To był najbardziej stylowy rajd na Podlasiu! Były piękne samochody i sympatyczni ludzie.
Tegoroczna, II edycja turystyczno-nawigacyjnego Rajdu JakTajmera odbyła się 19 maja. Pierwsze załogi na miejsce startu, plac przed „Muzeum na Węglowej” w Białymstoku, zaczęły przyjeżdżać na długo przed oficjalnym rozpoczęciem rejestracji. Ostatecznie pojawiły się tam 53 auta zarówno z województwa podlaskiego jak i województw ościennych.
Na pierwszym planie były oczywiście zabytkowe samochody, które przyciągały wzrok Białostoczan.
Przygotowana przez organizatorów trasa prowadziła m. in. przez centrum Białegostoku, Jurowce, Wasilków, Ogrodniczki, klimatyczne uliczki Supraśla, tak by w końcu drogą przez Puszczę Knyszyńską doprowadzić zawodników do Polany Kopna Góra, gdzie umieszczono metę. Uczestnicy konkurowali w dwóch klasyfikacjach: łatwiejszej – turystycznej oraz trudniejszej – motoryzacyjnej. Podczas pokonywania trasy musieli odnaleźć odpowiedzi na pięćdziesiąt pytań oraz wykonać kilka prób sprawnościowych.
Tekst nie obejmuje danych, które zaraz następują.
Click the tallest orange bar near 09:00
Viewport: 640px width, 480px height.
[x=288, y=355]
Były to między innymi puzzle, łączenie przedmiotów w pary czy rzut elementami układu hamulcowego do celu. Oprócz wyżej wspomnianych zadań zawodnicy musieli odnaleźć miejsca na podstawie zdjęć, które prezentowały ich fragmenty. Ciekawą zabawą był „Dzban Rajdu” czyli pewnego typu zabawa w sztafetę polegającą na przekazywaniu sobie, podczas spotkań na trasie, wiklinowego wazonu/dzbana. Uczestnicy wybierali także załogi, które otrzymały trzy nagrody dodatkowe. Wyróżnione zostało najciekawsze i najładniejsze auto rajdu oraz „stylówa” czyli przebranie dopasowane do samochodu. Najlepszą "stylówką" rajdu mogła się pochwalić załoga składająca się z kardynała i ministranta. Z głośników ich mercedesa biły nawet kościelne dzwony. Tylko o jeden punkt z załogą "kardynalską" przegrał „czeski milicjant”. Jak zdradził nam kierowca, odrestaurowanie samochodu zajęło mu 3 lata.
Zwycięzcami okazał się team Janusz i Bartek jadący Mercedesem W 123.
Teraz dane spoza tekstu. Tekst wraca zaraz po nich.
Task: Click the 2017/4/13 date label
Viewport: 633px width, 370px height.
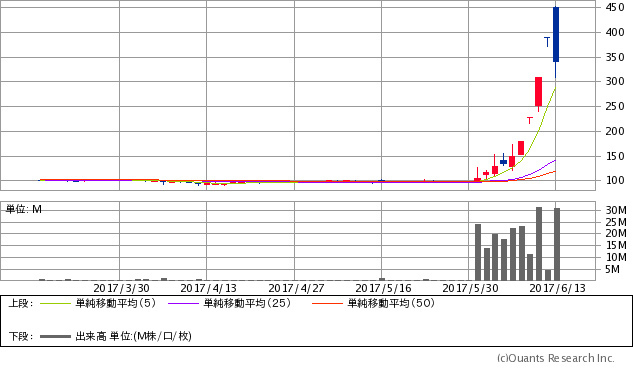Action: point(208,288)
Stare samochody mają duszę. Są niepowtarzalne i wyjątkowe. W nowych stosuje się te same rozwiązania. Nawet wygląd różnych marek jest podobny. Oprócz starych aut, można było obejrzeć też nowe m.in. Chevrolet Corvette.
Po zakończeniu imprezy na polanie odbyło się afterparty, w którym uczestniczyły chętne załogi.
Wśród uczestników rajdu panowała serdeczna atmosfera.
Gratulujemy wszystkim Zwycięzcom i Wyróżnionym!